OPEC nations may be at odds with each other, but all they need to do is extend their current crude oil cutbacks through the end of the year to help keep the market relatively balanced, according to a new report.
OPEC and its allies, including Russia, can maintain their current cuts of 1.2 million barrels a day and not reduce outputs any more because there will be a crude oil demand surge later this year from changing shipping fuel standards worldwide, noted the Norwegian research firm Rystad Energy.
The new International Maritime Organization low-sulfur fuel mandates, set to take effect in 2020, will trigger crude demand spikes to make more low-sulfur fuels, diesel and marine gasoil, Rystad said.

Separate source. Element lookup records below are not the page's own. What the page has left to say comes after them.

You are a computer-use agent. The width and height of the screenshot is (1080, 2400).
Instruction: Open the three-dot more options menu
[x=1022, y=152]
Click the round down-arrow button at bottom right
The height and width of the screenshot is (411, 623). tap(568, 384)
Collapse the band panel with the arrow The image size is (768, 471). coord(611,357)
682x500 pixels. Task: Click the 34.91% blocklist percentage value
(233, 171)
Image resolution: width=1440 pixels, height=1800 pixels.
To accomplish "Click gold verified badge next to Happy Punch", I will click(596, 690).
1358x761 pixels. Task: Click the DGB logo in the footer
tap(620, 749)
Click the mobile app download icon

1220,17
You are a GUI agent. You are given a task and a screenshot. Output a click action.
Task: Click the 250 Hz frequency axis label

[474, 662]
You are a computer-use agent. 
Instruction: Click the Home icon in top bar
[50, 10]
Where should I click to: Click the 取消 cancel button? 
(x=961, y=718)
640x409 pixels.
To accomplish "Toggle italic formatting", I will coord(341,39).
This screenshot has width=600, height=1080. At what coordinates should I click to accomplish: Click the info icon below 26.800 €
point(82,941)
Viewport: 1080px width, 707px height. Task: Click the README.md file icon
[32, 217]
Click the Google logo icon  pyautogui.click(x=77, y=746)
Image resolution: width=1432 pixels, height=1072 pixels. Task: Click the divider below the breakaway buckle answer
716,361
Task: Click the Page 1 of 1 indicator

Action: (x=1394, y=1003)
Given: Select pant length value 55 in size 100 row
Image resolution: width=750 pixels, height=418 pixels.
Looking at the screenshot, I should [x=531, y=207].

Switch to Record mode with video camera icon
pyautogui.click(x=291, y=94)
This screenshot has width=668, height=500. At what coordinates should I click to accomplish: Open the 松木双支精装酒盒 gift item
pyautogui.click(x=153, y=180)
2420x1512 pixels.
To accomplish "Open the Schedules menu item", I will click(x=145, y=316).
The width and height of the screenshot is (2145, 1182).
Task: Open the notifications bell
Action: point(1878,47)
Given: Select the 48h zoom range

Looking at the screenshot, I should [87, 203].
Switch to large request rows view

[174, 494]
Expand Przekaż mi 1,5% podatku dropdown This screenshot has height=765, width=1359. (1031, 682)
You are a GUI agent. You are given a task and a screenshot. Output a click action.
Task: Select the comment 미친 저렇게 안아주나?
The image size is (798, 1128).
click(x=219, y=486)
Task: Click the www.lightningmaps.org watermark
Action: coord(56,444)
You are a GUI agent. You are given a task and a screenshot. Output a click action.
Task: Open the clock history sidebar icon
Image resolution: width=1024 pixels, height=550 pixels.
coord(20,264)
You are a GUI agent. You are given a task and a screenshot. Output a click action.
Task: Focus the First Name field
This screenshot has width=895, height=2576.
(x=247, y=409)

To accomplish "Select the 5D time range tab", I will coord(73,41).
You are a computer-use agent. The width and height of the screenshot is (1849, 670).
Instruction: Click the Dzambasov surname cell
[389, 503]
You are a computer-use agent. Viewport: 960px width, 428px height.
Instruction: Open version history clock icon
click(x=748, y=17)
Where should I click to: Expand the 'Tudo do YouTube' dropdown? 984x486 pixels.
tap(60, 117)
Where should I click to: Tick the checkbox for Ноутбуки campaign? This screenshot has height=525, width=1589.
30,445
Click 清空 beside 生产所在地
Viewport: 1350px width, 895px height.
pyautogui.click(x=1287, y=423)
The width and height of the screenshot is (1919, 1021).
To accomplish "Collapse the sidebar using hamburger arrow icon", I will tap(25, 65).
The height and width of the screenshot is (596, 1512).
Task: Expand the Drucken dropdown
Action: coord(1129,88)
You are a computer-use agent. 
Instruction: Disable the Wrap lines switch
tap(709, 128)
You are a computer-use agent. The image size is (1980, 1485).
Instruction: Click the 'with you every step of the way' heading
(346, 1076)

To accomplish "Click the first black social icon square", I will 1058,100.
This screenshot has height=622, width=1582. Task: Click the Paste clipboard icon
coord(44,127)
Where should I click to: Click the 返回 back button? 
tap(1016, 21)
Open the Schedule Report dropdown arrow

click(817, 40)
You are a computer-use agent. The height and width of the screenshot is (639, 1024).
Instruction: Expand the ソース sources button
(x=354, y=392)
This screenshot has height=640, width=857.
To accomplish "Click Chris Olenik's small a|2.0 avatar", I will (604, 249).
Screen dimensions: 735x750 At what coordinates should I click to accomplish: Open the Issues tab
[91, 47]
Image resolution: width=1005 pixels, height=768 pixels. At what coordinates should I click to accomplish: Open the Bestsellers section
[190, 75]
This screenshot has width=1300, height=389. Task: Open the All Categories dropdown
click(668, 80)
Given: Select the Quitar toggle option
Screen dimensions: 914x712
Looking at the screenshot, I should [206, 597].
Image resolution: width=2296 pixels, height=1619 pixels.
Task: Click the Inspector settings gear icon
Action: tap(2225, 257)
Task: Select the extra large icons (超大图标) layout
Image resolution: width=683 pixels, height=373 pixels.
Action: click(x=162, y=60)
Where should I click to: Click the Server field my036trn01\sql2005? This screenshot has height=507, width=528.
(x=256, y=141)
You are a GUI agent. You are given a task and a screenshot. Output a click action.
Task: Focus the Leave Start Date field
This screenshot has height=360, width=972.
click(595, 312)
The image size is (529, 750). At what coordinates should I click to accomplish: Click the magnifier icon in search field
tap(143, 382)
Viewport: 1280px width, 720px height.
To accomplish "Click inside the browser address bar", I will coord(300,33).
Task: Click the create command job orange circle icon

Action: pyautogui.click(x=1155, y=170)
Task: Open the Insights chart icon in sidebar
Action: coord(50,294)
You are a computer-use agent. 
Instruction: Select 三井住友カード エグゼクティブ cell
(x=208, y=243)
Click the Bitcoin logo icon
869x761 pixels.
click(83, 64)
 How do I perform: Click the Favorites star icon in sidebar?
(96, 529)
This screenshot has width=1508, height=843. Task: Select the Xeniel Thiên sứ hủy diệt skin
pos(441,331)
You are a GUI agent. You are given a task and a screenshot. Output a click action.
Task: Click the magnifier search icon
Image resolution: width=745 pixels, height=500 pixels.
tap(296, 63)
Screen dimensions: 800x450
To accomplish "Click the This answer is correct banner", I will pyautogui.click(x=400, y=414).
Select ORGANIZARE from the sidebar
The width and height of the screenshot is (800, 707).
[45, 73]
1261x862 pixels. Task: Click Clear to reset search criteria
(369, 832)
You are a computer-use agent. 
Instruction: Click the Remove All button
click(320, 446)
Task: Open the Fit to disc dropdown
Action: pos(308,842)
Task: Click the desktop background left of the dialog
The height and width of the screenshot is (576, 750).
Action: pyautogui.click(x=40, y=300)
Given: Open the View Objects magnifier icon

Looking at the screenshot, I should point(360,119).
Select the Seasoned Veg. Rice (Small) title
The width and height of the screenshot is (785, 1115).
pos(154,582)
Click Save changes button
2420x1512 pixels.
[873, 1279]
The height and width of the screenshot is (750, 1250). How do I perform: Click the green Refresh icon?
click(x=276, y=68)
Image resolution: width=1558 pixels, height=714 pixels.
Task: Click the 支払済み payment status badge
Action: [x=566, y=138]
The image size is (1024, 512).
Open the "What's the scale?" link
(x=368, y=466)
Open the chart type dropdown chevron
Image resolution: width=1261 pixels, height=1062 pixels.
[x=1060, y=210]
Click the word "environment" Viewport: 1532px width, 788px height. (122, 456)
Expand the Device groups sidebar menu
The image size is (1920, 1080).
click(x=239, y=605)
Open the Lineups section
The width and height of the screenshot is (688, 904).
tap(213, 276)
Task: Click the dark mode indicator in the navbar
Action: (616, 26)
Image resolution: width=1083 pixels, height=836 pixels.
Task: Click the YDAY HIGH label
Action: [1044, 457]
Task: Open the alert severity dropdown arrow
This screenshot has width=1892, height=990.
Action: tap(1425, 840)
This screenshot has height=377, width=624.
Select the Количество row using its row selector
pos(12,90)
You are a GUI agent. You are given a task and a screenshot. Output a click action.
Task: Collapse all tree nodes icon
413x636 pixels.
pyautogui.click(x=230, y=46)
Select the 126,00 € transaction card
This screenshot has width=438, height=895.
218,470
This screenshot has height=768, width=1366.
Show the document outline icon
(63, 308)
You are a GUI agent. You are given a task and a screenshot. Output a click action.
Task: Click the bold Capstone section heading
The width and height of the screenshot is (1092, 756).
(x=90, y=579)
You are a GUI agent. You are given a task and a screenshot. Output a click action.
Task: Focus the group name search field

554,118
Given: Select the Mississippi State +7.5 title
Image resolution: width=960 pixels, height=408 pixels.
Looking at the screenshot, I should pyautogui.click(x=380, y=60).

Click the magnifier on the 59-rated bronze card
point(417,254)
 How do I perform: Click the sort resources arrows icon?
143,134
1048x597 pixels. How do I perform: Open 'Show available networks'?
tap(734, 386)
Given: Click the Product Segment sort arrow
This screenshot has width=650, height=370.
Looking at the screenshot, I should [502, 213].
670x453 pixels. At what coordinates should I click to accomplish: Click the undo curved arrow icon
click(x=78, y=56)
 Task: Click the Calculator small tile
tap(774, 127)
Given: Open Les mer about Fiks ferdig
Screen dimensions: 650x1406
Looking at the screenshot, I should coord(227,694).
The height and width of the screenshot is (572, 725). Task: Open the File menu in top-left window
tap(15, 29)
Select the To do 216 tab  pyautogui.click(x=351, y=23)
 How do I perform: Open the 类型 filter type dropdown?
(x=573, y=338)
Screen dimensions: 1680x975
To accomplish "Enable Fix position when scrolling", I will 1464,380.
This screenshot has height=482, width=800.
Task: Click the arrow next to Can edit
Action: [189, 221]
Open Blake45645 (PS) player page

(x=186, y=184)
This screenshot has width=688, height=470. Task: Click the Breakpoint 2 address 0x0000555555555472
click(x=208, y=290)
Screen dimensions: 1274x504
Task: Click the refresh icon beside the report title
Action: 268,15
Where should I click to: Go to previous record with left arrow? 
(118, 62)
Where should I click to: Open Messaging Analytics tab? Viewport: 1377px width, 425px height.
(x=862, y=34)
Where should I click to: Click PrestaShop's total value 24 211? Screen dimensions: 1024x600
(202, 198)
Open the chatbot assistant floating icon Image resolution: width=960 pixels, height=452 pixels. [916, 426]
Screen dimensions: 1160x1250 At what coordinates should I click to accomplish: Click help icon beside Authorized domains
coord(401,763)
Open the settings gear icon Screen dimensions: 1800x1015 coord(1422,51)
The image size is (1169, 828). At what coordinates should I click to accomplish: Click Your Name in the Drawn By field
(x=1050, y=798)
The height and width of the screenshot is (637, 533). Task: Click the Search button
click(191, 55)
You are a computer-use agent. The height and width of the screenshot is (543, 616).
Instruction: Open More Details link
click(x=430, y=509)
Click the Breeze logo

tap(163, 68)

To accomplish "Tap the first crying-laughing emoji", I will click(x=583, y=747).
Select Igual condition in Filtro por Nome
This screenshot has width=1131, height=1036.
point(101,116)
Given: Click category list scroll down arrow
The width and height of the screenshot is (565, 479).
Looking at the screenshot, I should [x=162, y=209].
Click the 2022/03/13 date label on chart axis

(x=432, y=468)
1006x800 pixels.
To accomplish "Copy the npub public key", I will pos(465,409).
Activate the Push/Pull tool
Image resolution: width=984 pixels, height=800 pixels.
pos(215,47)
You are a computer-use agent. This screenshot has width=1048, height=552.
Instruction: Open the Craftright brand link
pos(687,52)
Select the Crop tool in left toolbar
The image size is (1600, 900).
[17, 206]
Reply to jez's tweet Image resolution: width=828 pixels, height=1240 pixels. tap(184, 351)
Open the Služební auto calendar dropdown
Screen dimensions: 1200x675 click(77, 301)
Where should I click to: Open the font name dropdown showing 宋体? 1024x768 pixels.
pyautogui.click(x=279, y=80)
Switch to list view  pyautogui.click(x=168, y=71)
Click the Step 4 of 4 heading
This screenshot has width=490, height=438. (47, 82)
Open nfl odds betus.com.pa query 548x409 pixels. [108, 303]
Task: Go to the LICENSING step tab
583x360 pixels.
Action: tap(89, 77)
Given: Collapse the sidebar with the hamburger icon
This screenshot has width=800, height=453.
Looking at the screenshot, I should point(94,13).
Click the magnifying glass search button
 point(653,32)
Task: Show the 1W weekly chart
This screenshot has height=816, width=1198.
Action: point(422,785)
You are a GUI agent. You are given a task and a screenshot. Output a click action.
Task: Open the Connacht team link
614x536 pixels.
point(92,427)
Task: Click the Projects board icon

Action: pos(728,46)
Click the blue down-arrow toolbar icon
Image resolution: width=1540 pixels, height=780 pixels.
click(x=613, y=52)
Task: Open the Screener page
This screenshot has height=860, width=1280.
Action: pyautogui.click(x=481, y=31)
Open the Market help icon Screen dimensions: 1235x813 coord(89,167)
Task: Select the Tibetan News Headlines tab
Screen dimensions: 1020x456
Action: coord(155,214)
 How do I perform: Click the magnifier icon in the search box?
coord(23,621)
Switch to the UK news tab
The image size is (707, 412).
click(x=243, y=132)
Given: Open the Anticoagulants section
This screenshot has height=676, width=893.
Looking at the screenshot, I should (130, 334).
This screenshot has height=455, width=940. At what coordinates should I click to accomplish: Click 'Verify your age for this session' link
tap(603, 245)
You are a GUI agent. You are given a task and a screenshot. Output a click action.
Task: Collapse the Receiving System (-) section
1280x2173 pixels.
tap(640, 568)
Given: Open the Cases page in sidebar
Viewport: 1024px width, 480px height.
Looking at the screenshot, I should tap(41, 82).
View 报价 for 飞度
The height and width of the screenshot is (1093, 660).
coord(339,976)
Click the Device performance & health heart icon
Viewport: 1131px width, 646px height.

“We expect crude demand to accelerate thanks to the upcoming IMO 2020 regulations later this year, and OPEC will likely not have to cut production as much as the call on OPEC suggests,” said Rystad chief oil markets analyst Bjørnar Tonhaugen.
“Having said that, there will not be room for the cartel to increase output for the rest of 2019 in our view,” he added.
The world is awash in crude oil largely from rising the rising output from U.S. shale, especially in West Texas’ booming Permian Basin. The Organization of the Petroleum Exporting countries, led by Saudi Arabia, cut back their supplies by 1.2 million barrels a day for the first six months of 2019 to help balance the market.
With crude prices again depressed from rising U.S. supplies and weakening global demand from the U.S.-China trade war and other concerns, OPEC and Russia appeared on track to agree to an extension of the cuts.
But rising tensions between the Saudis and Iran – including last week’s alleged attacks on tankers carrying Saudi oil – have thrown everything asunder. OPEC was scheduled to meet next week to decide on cutbacks, but they’ve struggled to even agree to a meeting date.
Still, as Rystad noted, all they have to do is agree to stand pat for now.
Of course, IMO 2020 won’t help solve all. As the regulations trigger a spike in demand for diesel and other shipping fuels, it could exacerbate a glut in other fuels like gasoline and jet fuel. If refineries start churning out more diesel they also need to produce more gasoline, for instance.